İşte benim Erzincan ım...

Baharlarda halı Dağlı etrafında üzüm bağlı ortası bereketli tarlalı işte benim Erzincan'ım...

Kırmızı Gül ile bezenmiş bağlar
Hastanın halinden ne bilsin sağlar
Değmeyin yavruya beyler ağalar
Yar bade doldurur elleri bir hoş

Bahar aylarında güneş sansadan yükselirken ilk zirveler görür güneşi bu öyle bir görüşmedirki mecnun Leyla'sı ile buluşur sanki , çiçekler tüm görkemi ile güneşin ışığına cevap verircesine yükselir güneşle birlikte,güneş yükselir can verir ovaya can gelir doğaya...

Insanımız uyanır doğayla insanımız uyanır dünyaya , hayal şehridir bize şehrimiz rüyadır yaşadıklarımız ,sevdadır Erzincan'ı ancak yaşayan anlar yaşayan bilir.

Çok yer gezdim çok yer gördüm ancak Erzincan'da nefes aldım balık suda neyse bizde burada öyleyiz beyim..

Çıkar yücelerden yumak yuvarlar,
Iner düz ovada Şahin kovalar
Değmeyin yavruya beyler ağalar
Yar bade doldurur elleri bir hoş...

Şiirin mısraları türküye dönmüş kültürü hece hece mısra mısra örmüş munzur keşiş yücelmiş, ova gayet inceymiş işte budur anadolum işte budur benim ilim, her kültür akımı vardır bizde dağın başında kilise eteğinde şapeli bulmak şaşırtmaz bizi.

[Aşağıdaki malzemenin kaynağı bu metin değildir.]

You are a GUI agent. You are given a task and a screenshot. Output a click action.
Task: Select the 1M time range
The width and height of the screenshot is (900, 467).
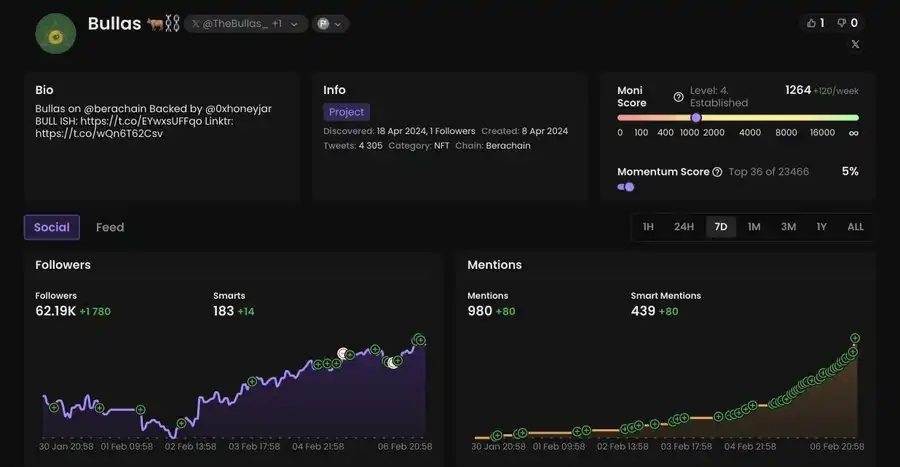pos(754,227)
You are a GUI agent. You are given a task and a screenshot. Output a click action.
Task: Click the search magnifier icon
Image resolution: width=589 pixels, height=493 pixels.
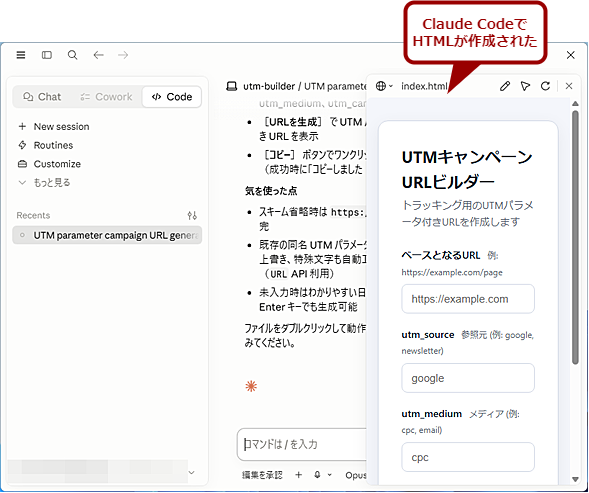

Köyün orta yerindedir Camii'lerimiz yeni oluşmaya başladı Cem evlerimiz..

Aramızda gizli kimliği ile dolaşan farklı milletleri bilir ses çıkarmayız, kırıp incitmemek için ama biliriz hatta bazan espri konusu olur;

Ermeni demişken hacı baban nasıl diyecek kadar barışığız biz..

Ez cümle beğim Allah bizi cennet gibi mekanda sevdikleri ile birlikte torpilli yaratmış kıymetini bilelim...

Sevgi saygı hürmet ile...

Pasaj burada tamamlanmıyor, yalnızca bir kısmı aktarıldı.